▶ _Task to complete_
Among the lines below, the one containing "This screenshot has width=704, height=514." opens the range and the one containing "Task: Switch to the Overview tab" closes it. Print that range exactly, without the pictures.

(Source material)

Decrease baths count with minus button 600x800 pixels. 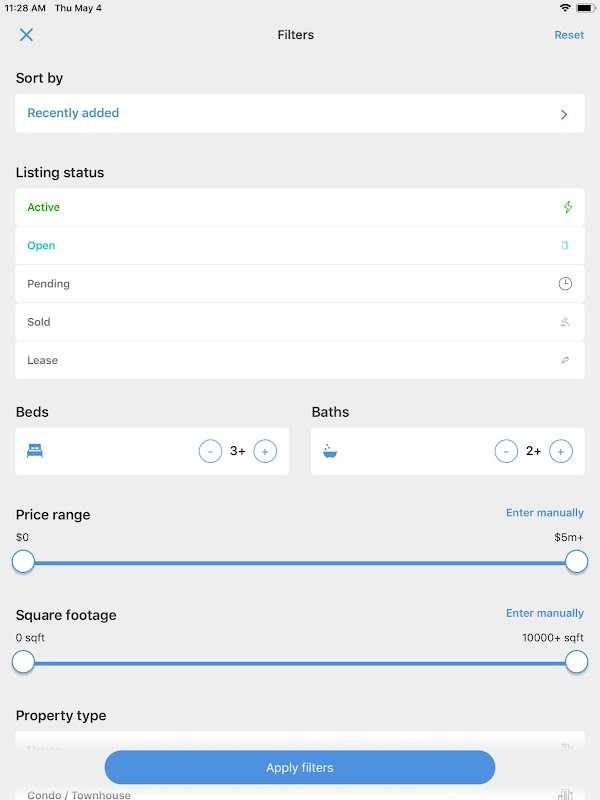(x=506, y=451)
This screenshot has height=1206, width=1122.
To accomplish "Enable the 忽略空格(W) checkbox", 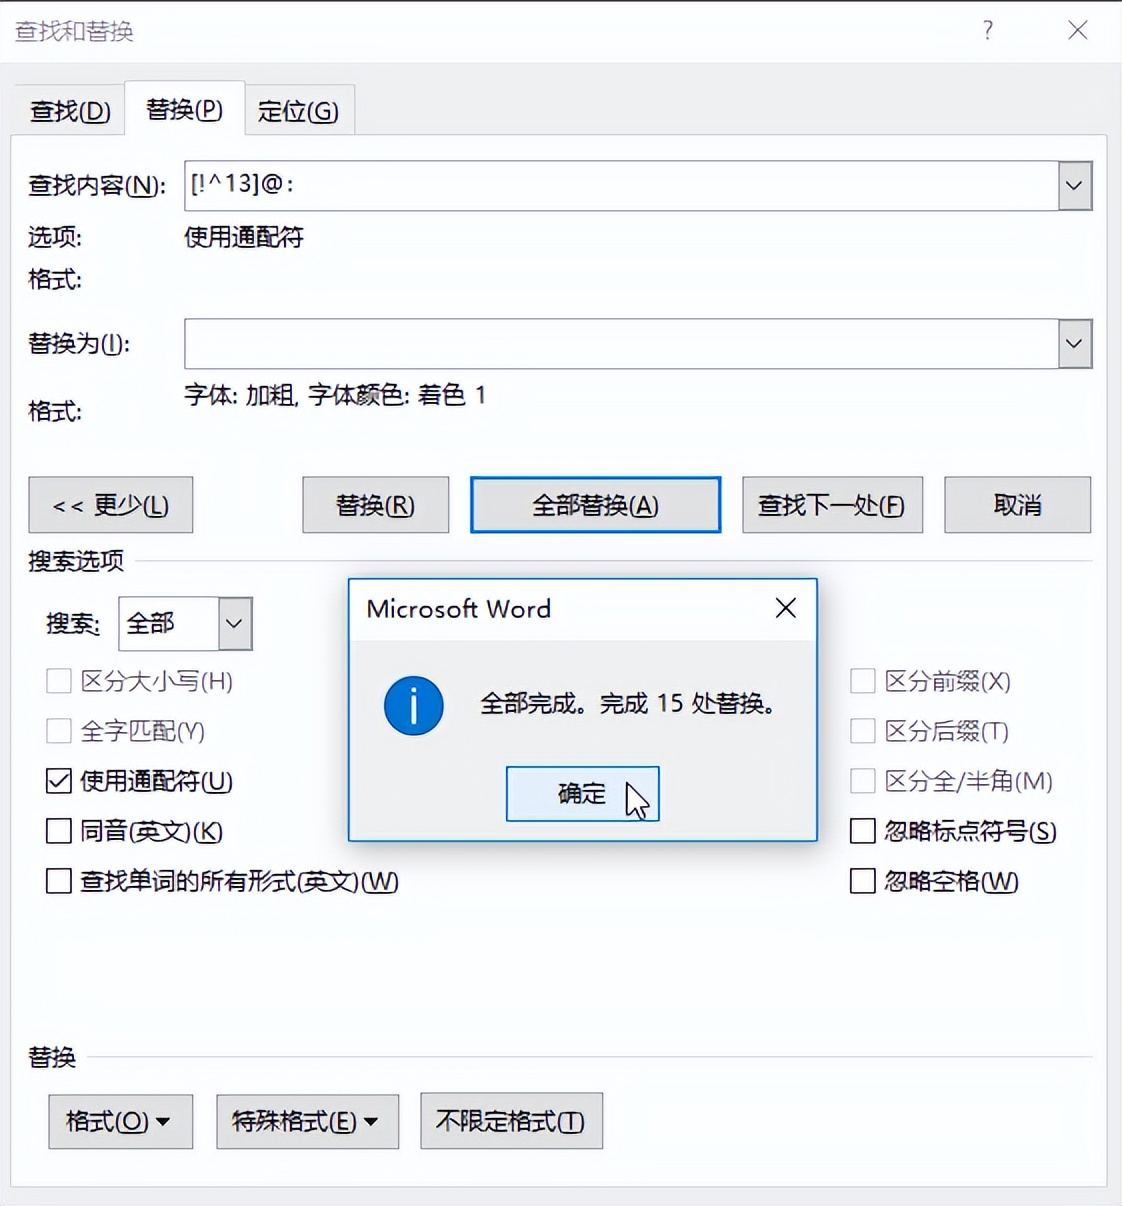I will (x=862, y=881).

(End Source material)
(Source material)

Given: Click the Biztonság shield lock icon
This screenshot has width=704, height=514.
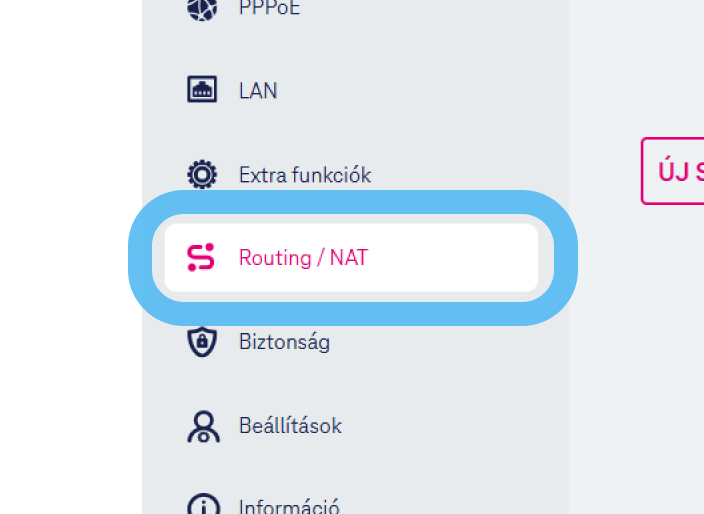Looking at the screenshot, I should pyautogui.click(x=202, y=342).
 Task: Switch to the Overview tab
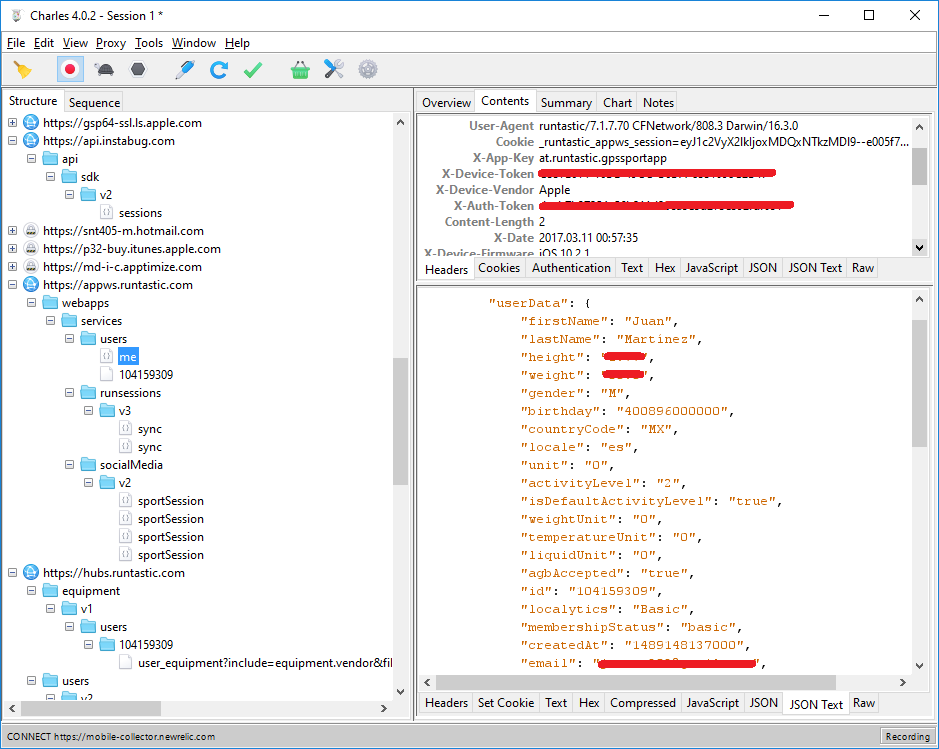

(End Source material)
(Source material)

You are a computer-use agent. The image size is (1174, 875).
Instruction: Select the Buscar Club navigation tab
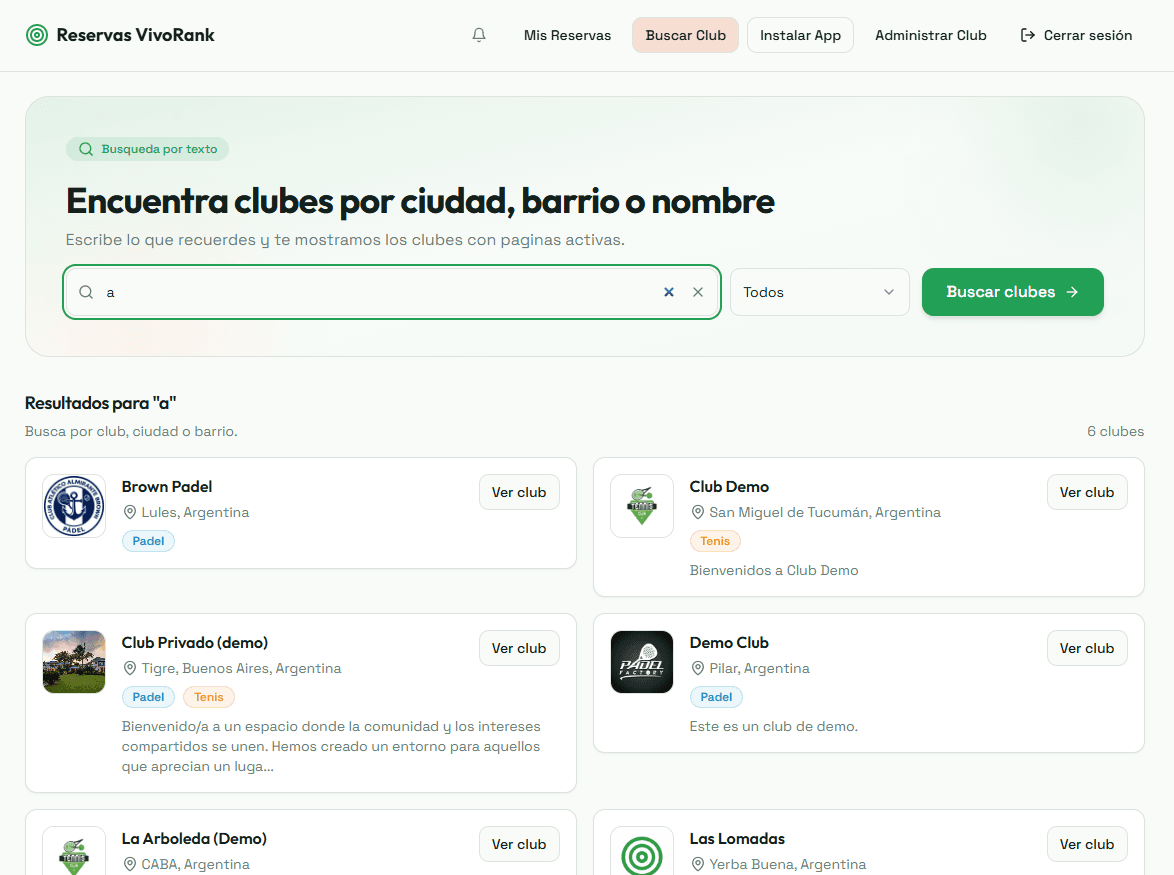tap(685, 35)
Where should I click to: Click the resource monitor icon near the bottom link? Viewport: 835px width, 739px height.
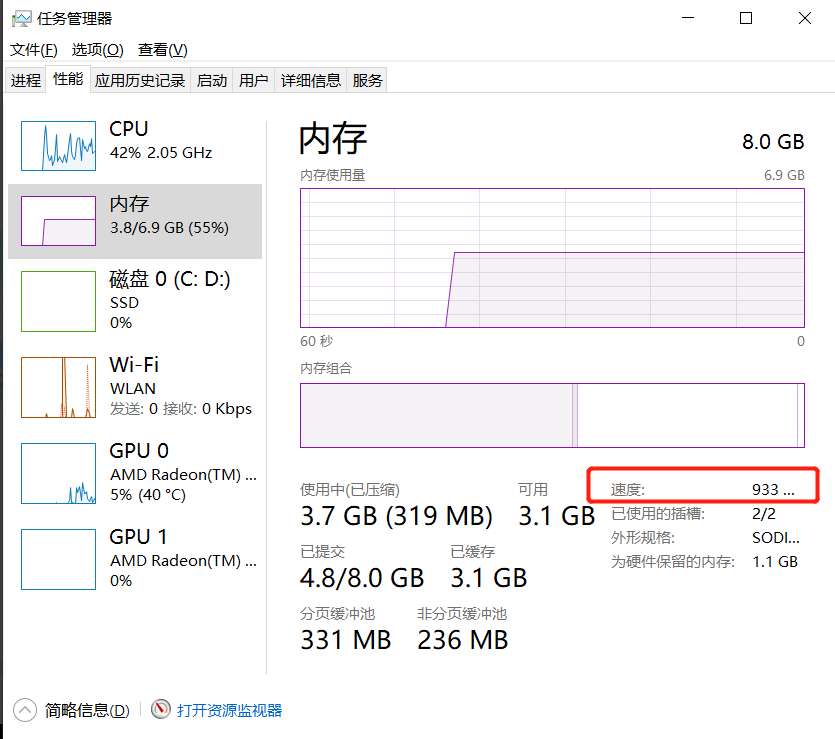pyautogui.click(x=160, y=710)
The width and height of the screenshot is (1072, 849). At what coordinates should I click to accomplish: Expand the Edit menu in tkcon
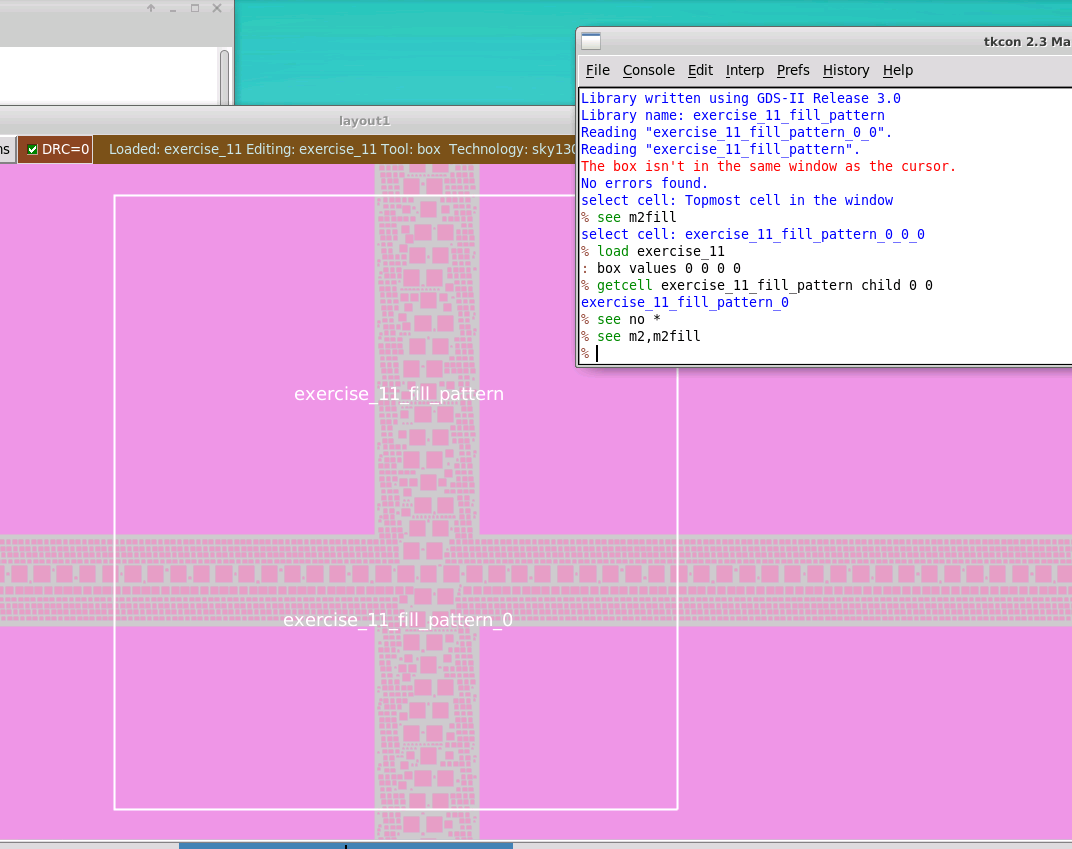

(End Source material)

▶ _Result of this task_
This screenshot has width=704, height=514.
Looking at the screenshot, I should pyautogui.click(x=202, y=342).
 Task: Switch to the Overview tab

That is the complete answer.